Clinical-stage biopharmaceutical company Humanigen and EVERSANA have entered a partnership to make available the former’s lead drug candidate, lenzilumab, to hospitalised and hypoxic Covid-19 patients on obtaining approval.
The company is anticipating an Emergency Use Authorisation issued by the US Food and Drug Administration (FDA) as well as a BLA.
Lenzilumab is a humaneered anti-human granulocyte macrophage-colony stimulating factor (GM-CSF) monoclonal antibody that can potentially prevent and treat cytokine storm, which can lead to acute respiratory distress syndrome in severe cases.
Humanigen CEO Cameron Durrant said: “EVERSANA shares our tireless commitment to patients.
“We’ve matched our dedication to research and development in Covid-19 with a proven commercialisation partner to ensure lenzilumab will reach patients quickly and efficiently following a potential EUA.”

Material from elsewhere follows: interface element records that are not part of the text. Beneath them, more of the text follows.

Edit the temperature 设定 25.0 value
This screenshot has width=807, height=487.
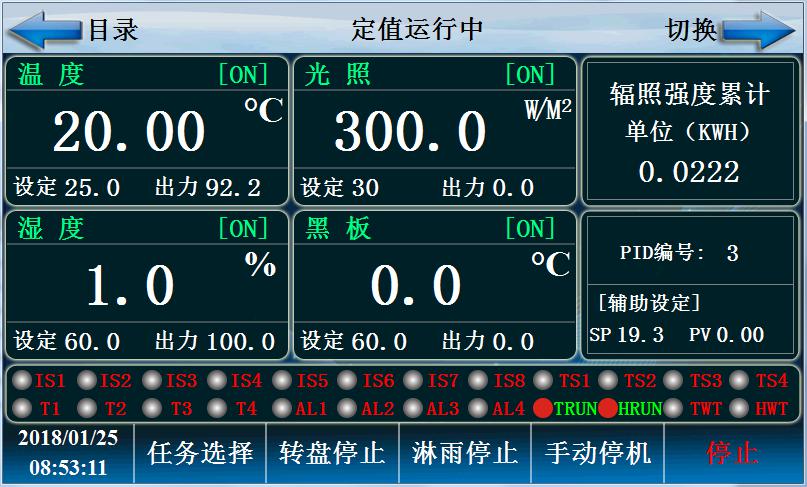pos(92,187)
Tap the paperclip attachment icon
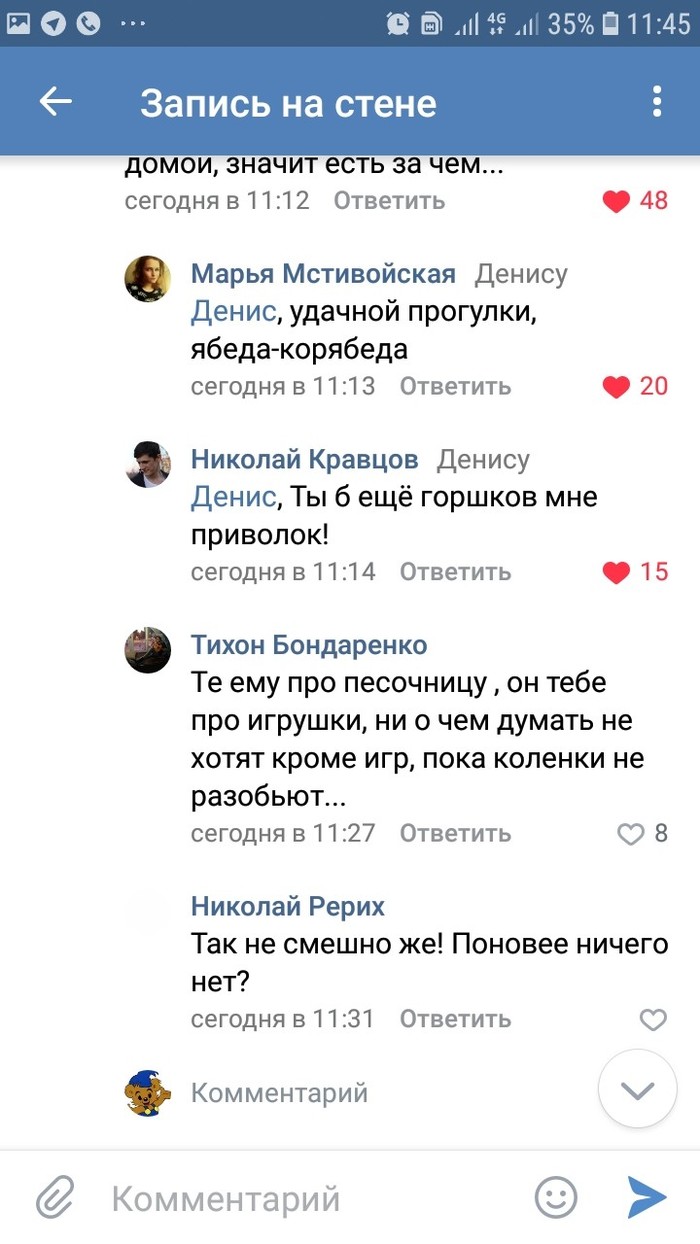The height and width of the screenshot is (1244, 700). click(57, 1197)
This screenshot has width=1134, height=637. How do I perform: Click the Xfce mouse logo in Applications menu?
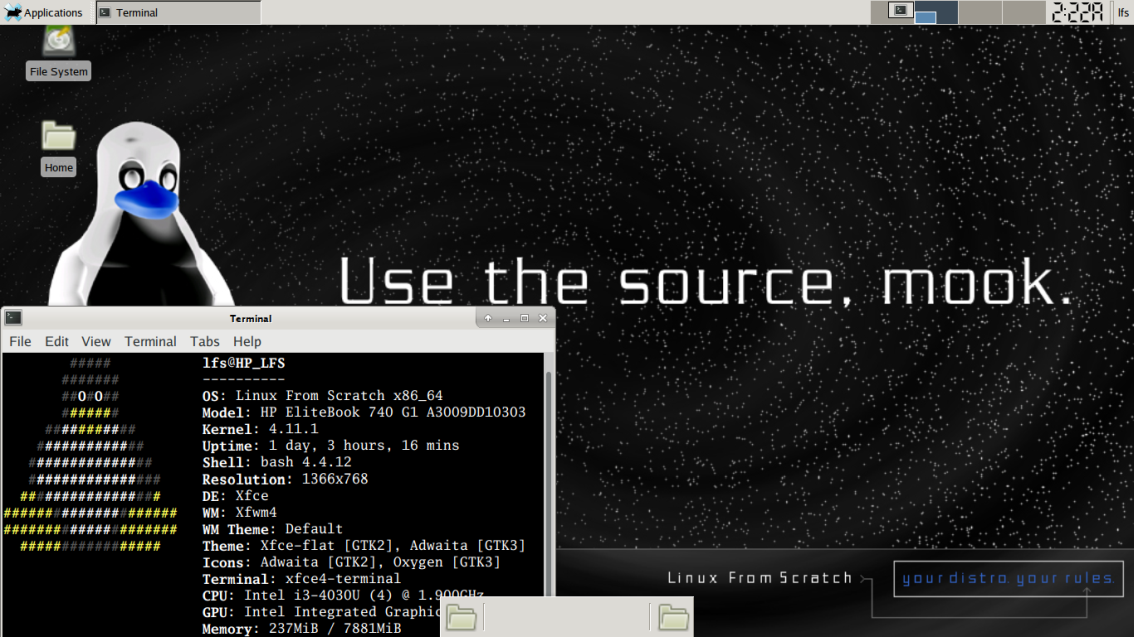coord(13,12)
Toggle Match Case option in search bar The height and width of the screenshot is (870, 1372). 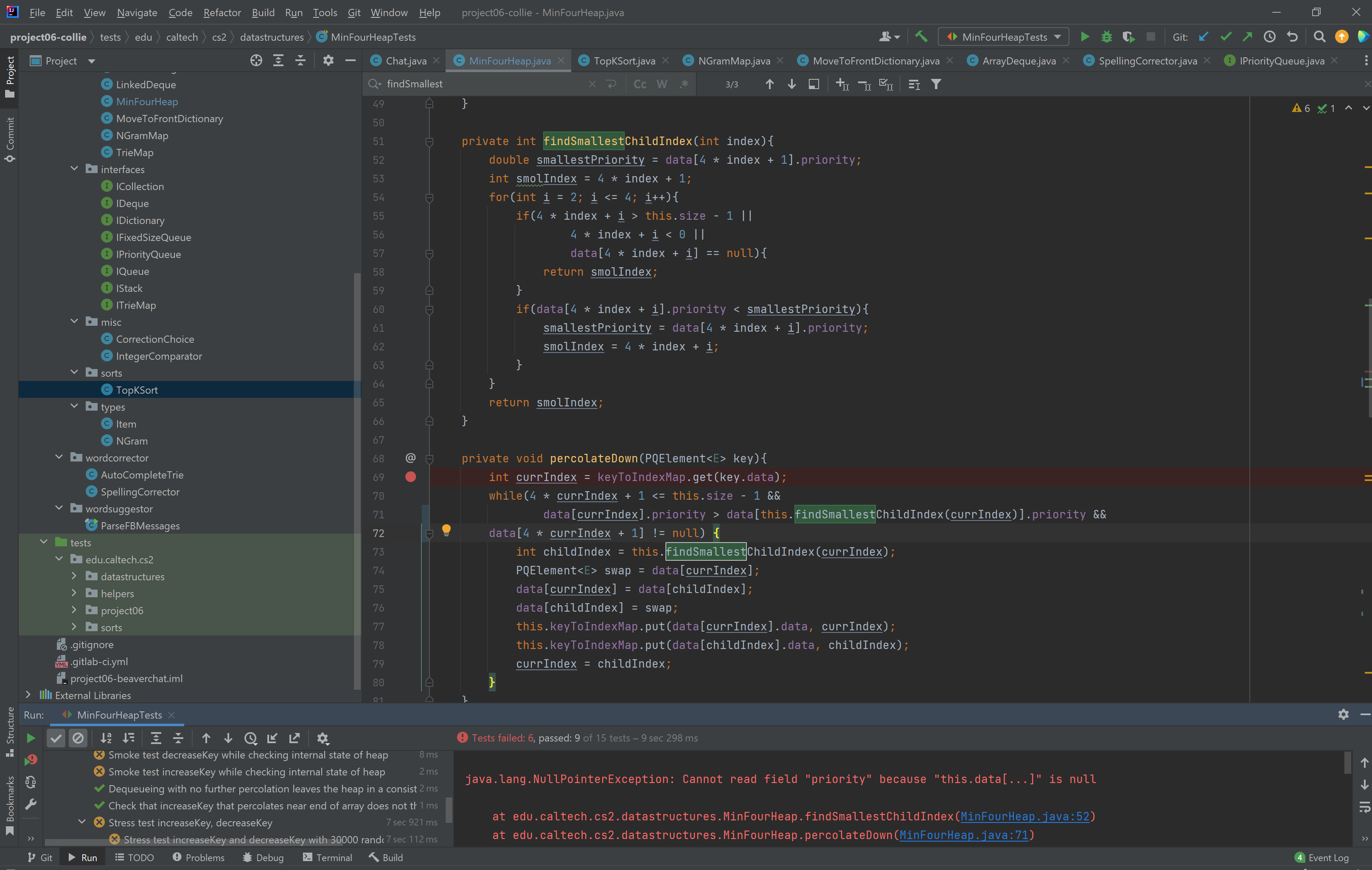pyautogui.click(x=640, y=84)
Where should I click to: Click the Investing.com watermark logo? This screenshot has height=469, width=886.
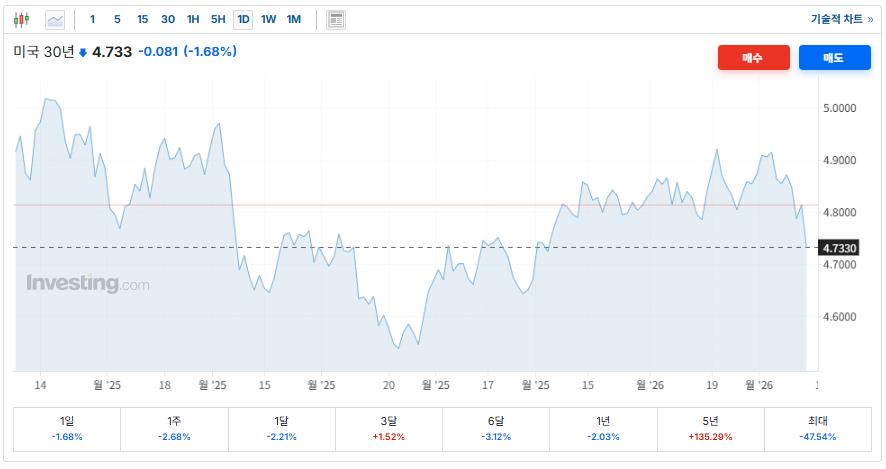tap(88, 284)
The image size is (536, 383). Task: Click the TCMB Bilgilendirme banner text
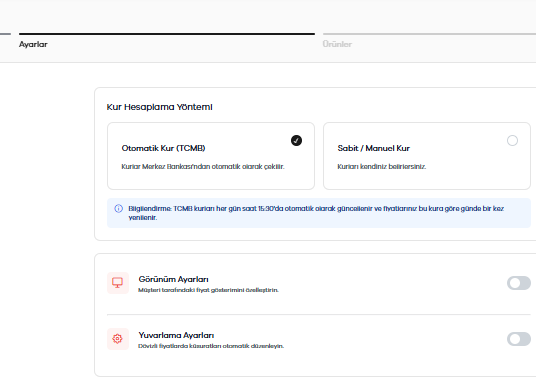pos(316,213)
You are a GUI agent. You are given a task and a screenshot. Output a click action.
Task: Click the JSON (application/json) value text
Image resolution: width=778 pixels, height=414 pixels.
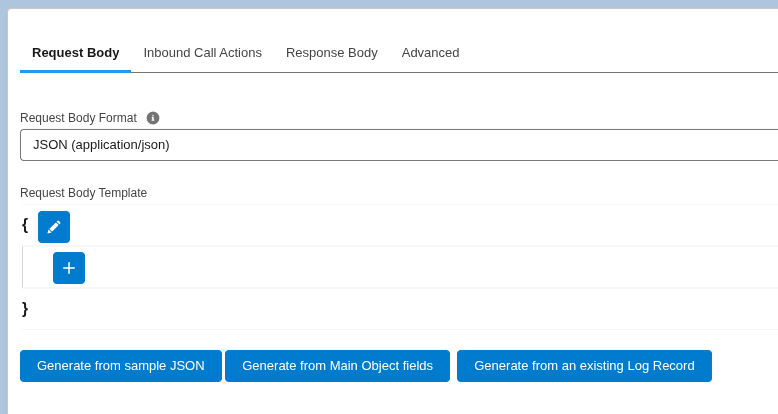point(101,145)
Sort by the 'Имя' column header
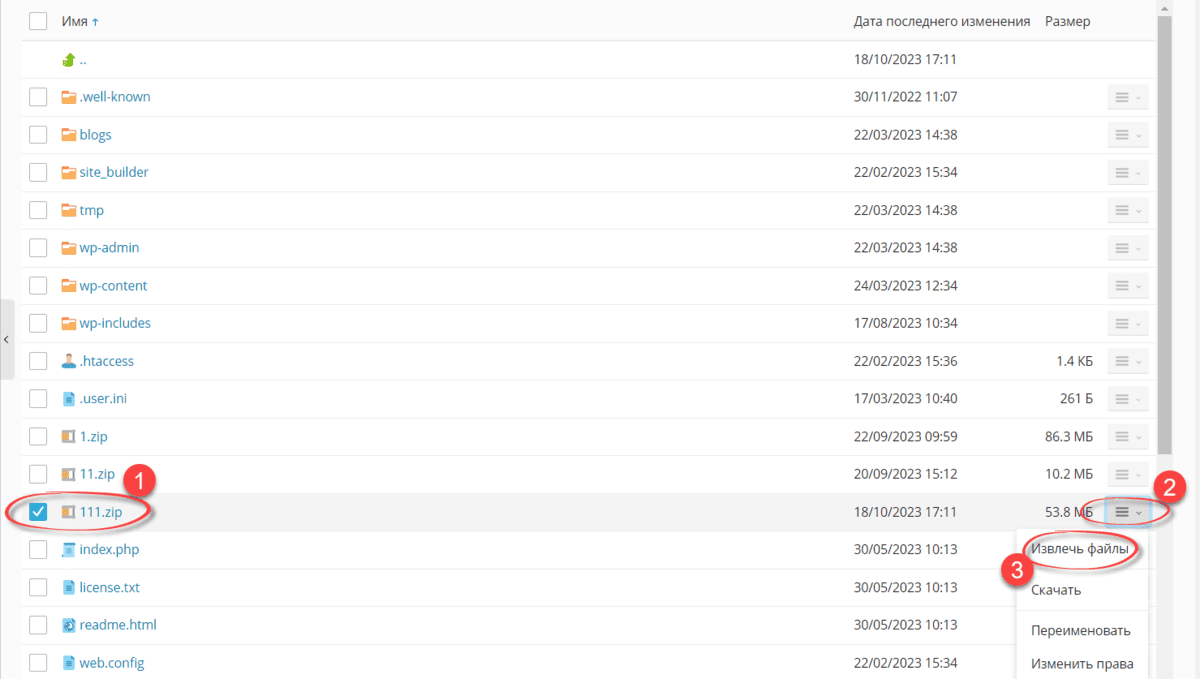The height and width of the screenshot is (679, 1200). click(x=75, y=21)
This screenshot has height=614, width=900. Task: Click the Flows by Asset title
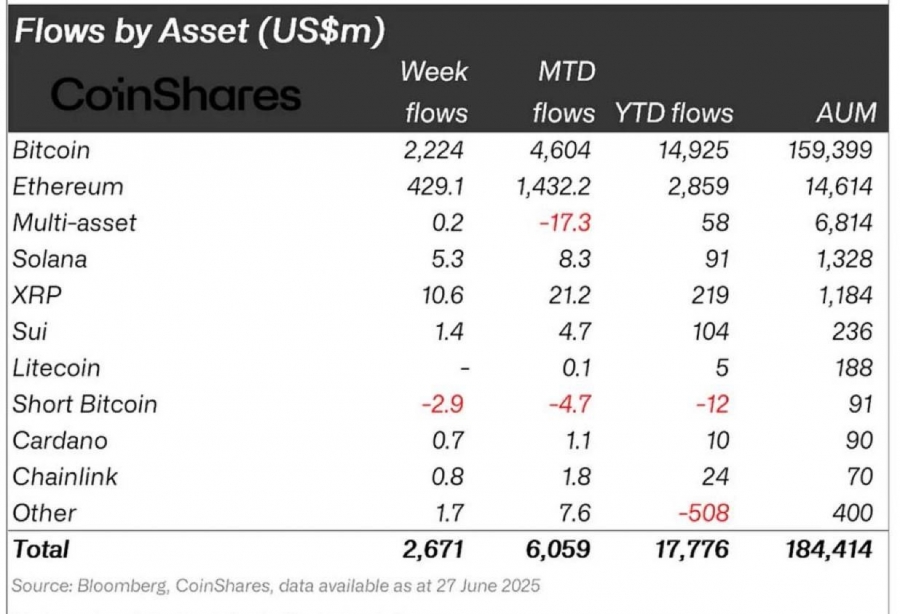click(200, 31)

Estimates show that up to 89% of hospitalised Covid-19 patients are hypoxic and at risk of cytokine storm.
According to the deal, with a EUA for lenzilumab for treating hospitalised Covid-19 patients expected, Humanigen will have urgent access to EVERSANA’s fully integrated services optimised by data and predictive analytics.
EVERSANA CEO Jim Lang said: “We stand ready to immediately activate our services spanning all disciplines of the product journey to ensure lenzilumab delivers significant patient value.